3.2 Connect to Planetary Computer STAC - Storage with preprocessed Sentinel-1 and Sentinel-2 data

We access the STAC (SpatioTemporal Asset Catalog) to retrieve preprocessed satellite imagery. Note: Direct Sentinel-1 retrieval via the stackstac library currently faces issues with missing Coordinate Reference System (CRS) metadata in certain STAC items.

catalog = Client.open(
    "https://planetarycomputer.microsoft.com/api/stac/v1",
    modifier=pc.sign_inplace,
)

3.3.1 Sentinel-1 GRD (Sigma⁰, Terrain-Corrected) - Problem: no crs within the stac catalog - not working right now but maybe in the future

# Search stac catalog
s1_search = catalog.search(
    collections=["sentinel-1-grd"],
    datetime="2017-03-01/2017-06-30",
    intersects=aoi_geom,
    query={
        "sar:instrument_mode": {"eq": "IW"},
    },
    max_items=100,  # IMPORTANT: avoids backend overload
)

s1_items = list(s1_search.get_items())

s1 = stackstac.stack(
    s1_items,
    assets=["vv"],
    epsg=32632,          
    resolution=10,
    bounds_latlon=gdf.total_bounds.tolist(),
    chunksize=2048,
)
/home/docs/checkouts/readthedocs.org/user_builds/sense-community-sar-scattering-model/envs/dev/lib/python3.10/site-packages/pystac_client/item_search.py:881: FutureWarning: get_items() is deprecated, use items() instead
  warnings.warn(

3.3.2 Load Sentinel-1 Backscatter and Metadata from Local Files

Since direct STAC stacking for S1 is currently limited, we load pre-clipped .npy datasets containing VV backscatter and incidence angle (θ) values.
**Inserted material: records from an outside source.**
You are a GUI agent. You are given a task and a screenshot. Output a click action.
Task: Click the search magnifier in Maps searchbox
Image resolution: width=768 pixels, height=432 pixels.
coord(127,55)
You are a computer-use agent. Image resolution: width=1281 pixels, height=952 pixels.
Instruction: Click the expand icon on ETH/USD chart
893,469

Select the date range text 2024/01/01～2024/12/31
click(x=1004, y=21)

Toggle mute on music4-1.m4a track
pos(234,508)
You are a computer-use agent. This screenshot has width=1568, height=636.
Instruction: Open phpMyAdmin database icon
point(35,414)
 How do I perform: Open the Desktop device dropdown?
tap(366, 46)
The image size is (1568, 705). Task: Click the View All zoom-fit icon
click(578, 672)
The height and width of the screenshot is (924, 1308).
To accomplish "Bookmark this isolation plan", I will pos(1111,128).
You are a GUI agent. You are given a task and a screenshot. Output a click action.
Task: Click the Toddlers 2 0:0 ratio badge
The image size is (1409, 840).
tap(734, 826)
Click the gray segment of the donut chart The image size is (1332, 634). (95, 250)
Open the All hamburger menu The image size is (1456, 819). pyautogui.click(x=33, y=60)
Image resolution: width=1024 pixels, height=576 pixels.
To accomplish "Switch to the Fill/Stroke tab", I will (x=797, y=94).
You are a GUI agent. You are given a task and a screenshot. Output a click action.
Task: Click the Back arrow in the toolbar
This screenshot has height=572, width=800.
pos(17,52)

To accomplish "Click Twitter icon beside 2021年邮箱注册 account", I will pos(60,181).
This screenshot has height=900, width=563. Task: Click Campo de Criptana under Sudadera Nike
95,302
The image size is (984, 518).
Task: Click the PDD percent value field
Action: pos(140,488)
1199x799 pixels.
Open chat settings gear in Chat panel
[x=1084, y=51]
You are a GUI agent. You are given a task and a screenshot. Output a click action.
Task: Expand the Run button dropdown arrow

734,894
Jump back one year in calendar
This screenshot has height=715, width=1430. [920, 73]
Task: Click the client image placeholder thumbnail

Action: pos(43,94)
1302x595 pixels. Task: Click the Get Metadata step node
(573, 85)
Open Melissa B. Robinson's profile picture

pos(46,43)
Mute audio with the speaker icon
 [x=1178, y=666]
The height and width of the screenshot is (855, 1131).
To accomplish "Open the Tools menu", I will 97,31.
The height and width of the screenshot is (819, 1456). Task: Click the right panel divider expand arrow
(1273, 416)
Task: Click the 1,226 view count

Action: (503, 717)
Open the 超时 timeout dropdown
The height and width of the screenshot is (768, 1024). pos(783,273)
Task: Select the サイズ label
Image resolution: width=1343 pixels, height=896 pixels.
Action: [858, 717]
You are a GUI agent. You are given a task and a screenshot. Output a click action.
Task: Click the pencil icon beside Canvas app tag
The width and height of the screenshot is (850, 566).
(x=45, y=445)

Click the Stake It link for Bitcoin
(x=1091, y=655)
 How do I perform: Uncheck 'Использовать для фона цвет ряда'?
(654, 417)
# 1. Extract metadata from the reference TIFF file to define spatial orientation
tif_ref = rioxarray.open_rasterio('data/clipped_reference.tif')

# Retrieve the bounding box in the TIFF's native coordinates (e.g., UTM)
# and transform it to WGS84 (EPSG:4326) for standardized spatial queries
bbox_4326 = tif_ref.rio.transform_bounds(4326)
aoi_geom = box(*bbox_4326) # Create a Shapely polygon from the transformed bounds

# 2. Prepare the Sentinel-1 SAR backscatter data as an xarray DataArray
# Load time stamps and backscatter values from local numpy files
time_s1 = pd.to_datetime(np.load('data/clipped_time.npy', allow_pickle=True))
vv_data = np.load('data/clipped_backscatter.npy')

s1_xr = xr.DataArray(
    vv_data,
    coords={"time": time_s1, "y": tif_ref.y, "x": tif_ref.x},
    dims=["time", "y", "x"]
).rio.write_crs(tif_ref.rio.crs)

# 3. Load incidence angle data (theta)
# Expected shape is (Time, Y, X)
inc_data = np.load('data/clipped_theta.npy') 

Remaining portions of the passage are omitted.